The Ministry of Commerce and Industry (MOCI) has an unaccredited National Standards Laboratory (NSL) that provides facility and fee-based services such as product testing, measuring, and calibrating for safety and quality standards. The lab, established under the West Africa Quality Program, is part of Liberia’s efforts to remain World Trade Organization (WTO) compliant. It provides technical services to food producing industries in Liberia to enhance the production of safe food, and trains inspectors of various government regulatory bodies. Its mandates include establishing a reliable standards framework to facilitate trade and to enforce the criteria of the International Organization for Standardization (IOS). The NSL helps to improve Liberia’s sanitary and phytosanitary (SPS) systems – regulating food safety, animal, and plant health – to ensure quality control for food and basic commodities. It is also part of a regional program to strengthen quality assurance systems to support competitiveness and harmonization of technical barriers to trade (TBT) and SPS measures in West Africa. The facility also nominally helps the government monitor and prevent counterfeit and substandard goods from entering the Liberian market. Liberia’s membership in ECOWAS, means the country is subject to ECOWAS biosecurity and SPS requirements. The lab conducts microbiological and chemical analyses of food and non-food products, and metrological services such as calibration and verification of length, mass, temperature, and volume.
Standards Testing, Inspection and Certification
Liberia accepts standards developed by U.S.-domicile standards developing organizations and generally tend to favor the standards of the United States. Liberia has no mutual recognition agreements with U.S. organizations on product certification, but the government accepts product standards and certification developed by the United States and other international standard organizations. Various agencies handle certifications in Liberia, depending on the product, sector, and industry. The government and Liberians generally tend to favor the U.S. standards in nearly all instances. U.S. exporters have not reported that product certification is burdensome. Bureau Veritas Liberia (BIVAC)handles customs inspections. It conducts pre-shipment inspection services including verification of quality and quantity for exports. It also performs destination inspections to verify imports including customs classification and value based on documents importers provide. Several agencies handle accreditations depending on the areas of concern. For instance, the Ministry of Health and the Liberia Medicines & Health Products Regulatory Authority (LMHRA) handle health system and product accreditation. The National Commission on Higher Education, along with the Ministry of Education and the University of Liberia (UL), manage education system accreditations. The Ministry of Commerce and Industry handles accreditations of most consumer products. For details on standards, contact the Liberia Standards Laboratory of the Ministry of Commerce and Industry.

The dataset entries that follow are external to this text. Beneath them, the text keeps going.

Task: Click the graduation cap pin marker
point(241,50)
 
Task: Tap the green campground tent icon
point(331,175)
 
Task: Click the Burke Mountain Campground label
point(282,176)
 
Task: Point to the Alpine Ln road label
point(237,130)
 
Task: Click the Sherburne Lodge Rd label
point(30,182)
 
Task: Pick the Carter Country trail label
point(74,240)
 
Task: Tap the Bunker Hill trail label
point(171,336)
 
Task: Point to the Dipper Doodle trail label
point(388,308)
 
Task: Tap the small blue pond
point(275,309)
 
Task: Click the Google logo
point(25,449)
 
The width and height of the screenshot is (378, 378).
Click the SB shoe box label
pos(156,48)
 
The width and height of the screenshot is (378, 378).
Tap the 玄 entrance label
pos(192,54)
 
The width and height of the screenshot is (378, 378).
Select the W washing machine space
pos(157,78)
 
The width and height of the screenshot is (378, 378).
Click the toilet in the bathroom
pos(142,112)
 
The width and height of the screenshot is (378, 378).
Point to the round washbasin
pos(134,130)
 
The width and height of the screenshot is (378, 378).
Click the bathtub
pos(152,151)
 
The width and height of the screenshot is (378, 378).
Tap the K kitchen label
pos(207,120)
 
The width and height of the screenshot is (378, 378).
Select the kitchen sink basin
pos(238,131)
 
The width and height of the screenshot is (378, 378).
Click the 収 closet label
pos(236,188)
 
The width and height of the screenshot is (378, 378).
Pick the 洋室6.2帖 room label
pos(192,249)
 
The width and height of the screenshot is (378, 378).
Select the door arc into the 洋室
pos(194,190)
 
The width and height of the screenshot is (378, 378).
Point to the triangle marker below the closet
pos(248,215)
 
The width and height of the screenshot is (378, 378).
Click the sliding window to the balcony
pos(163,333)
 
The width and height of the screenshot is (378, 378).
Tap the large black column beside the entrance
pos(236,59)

Publication of Technical Regulations
BIVAC provides pre-shipment and destination inspections (PSI and DI) services for exports and imports on behalf of the Liberian government. It has published technical regulations on PSI and DI covering the threshold value and quantity of exported and imported goods: valuation, classification, risk assessment, and categories of exemptions, prohibited products, and restricted imports. The threshold value of imported goods subject to PSI and DI is US $3,500 for ocean freight and US $1,500 for airport freight and land border posts. All vehicles are subject to inspection, regardless of price. For further information, please visit BIVAC’s webpage.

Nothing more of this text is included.